He wasn’t sure when it happened, but something changed over the summer. Maybe it was the knowledge they were going into high school when the seasons turned. Maybe it was the fact that when they returned to school, the girls in their class had suddenly grown and looked to be much older than the boys, and had started giggling over Jackson’s broad shoulders. Maybe it clicked when he watched Emma Hodges let her crush kiss her on the lips, and they became the first in the grade to start “dating”.
Whatever it was, it hit Ben that unlike the other boys, he didn’t want to get a girlfriend. He backed away and pretended to need the bathroom when the boys started trying to peek in the girl’s locker room. He didn’t understand why the other boys stared whenever Emma wore a tank top. And sometimes at night, he would dream of Charlie. He knew this wasn’t how he was supposed to feel as a teenage boy, but no matter how he tried he couldn’t make himself dream of a girl.
When he kissed Charlie for the first time, they had been drinking a six pack stolen from Ben’s dad. The beers had given him a sort of warm, fuzzy feeling as though his body had been wrapped up in a cozy set of armor, protecting him from any worry or consequence. Somehow, he had known Charlie would kiss him back.
The shock of moisture on Ben’s face brought his mind back to the present. For a moment he thought he had begun crying, but it was only the rain that had started while he was lost in memory. Now the sun was setting, and the sky had turned deep purple and pink. Ha. Girly colours just for you dad.
It had been years since he had thought of Charlie, of the first boy he’d kissed. One small action that had set his life onto such a strange path. Although a kiss hadn’t really been the trigger, no, the trigger had been getting caught. Things had really changed when Ben’s father came home early and discovered his son was a pansy, and kicked him to the curb at fifteen.
Being thrown out and cut off had been both a gift and a curse. Finally he had the freedom he had dreamed of, but without a license or any belongings it was far from his dreams. Ben had found himself hitchhiking away from their small town with nothing but the shirt on his back. He pawned his cell phone, the only thing of value he had, and used the money to buy a ticket to Vancouver.
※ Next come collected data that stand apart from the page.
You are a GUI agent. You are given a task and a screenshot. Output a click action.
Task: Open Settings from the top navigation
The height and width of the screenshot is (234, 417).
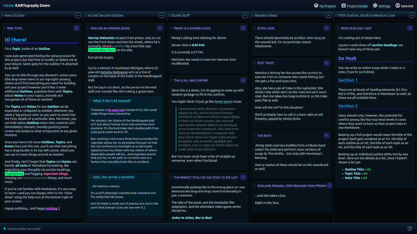coord(384,6)
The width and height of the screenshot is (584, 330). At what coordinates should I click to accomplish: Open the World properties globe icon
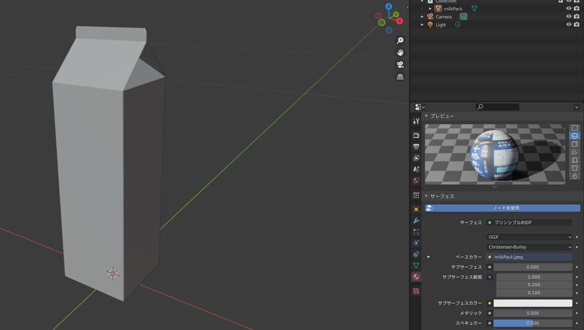(416, 181)
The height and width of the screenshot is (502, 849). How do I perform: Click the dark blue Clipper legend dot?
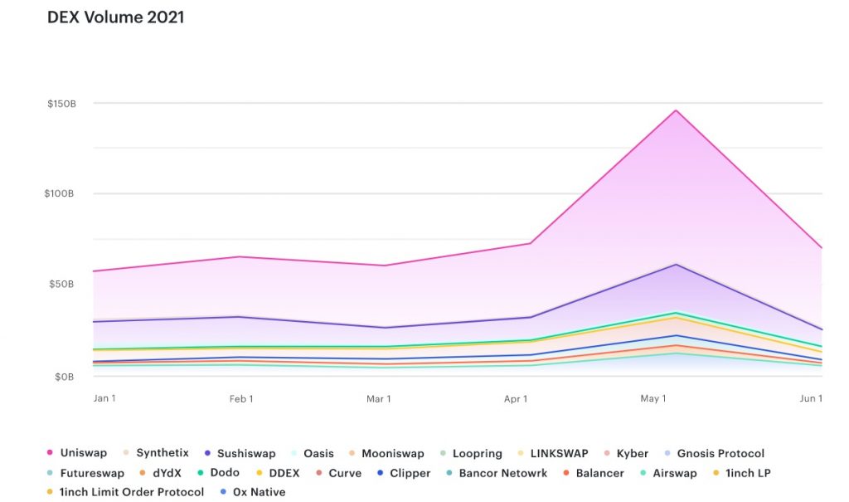(380, 473)
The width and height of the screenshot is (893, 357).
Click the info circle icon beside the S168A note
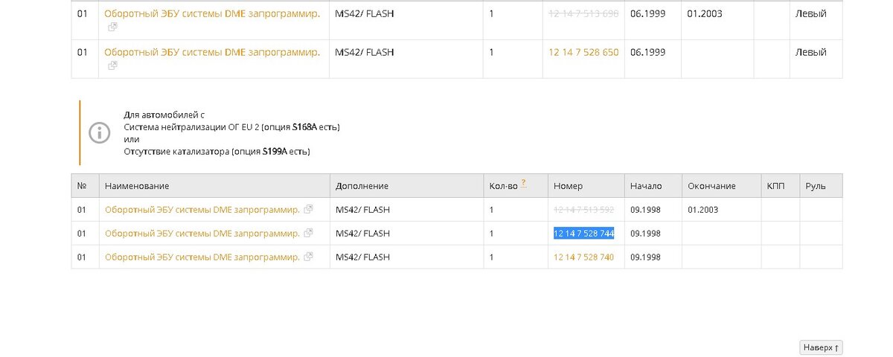(x=100, y=133)
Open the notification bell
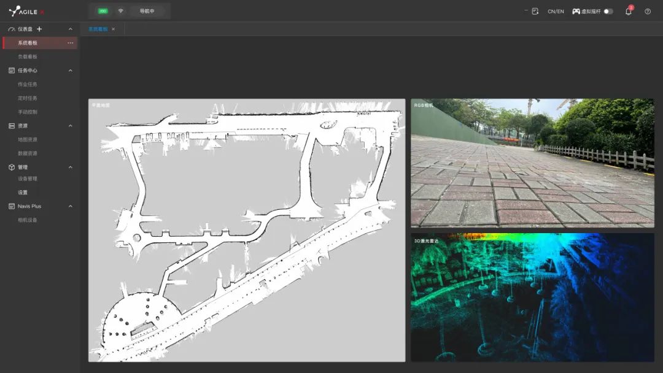 628,11
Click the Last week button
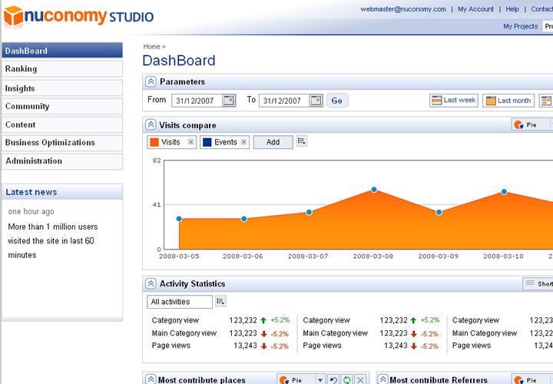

With no money for a hotel, he had checked into a homeless shelter. That night an older woman shared a bottle with him, and the next morning she taught him how to survive on the streets.
The next 15 years had been spent in a blur of alcohol living in shelters, grungy apartments, and occasionally tents. There had been love sometimes, yes, but always more pain came too. Life was never going to be easy for a man like Ben. He had reached a point where he saw no way to go but to get out. Still he kept on living, fighting through each day. His father had drilled into him young that you keep on going no matter what.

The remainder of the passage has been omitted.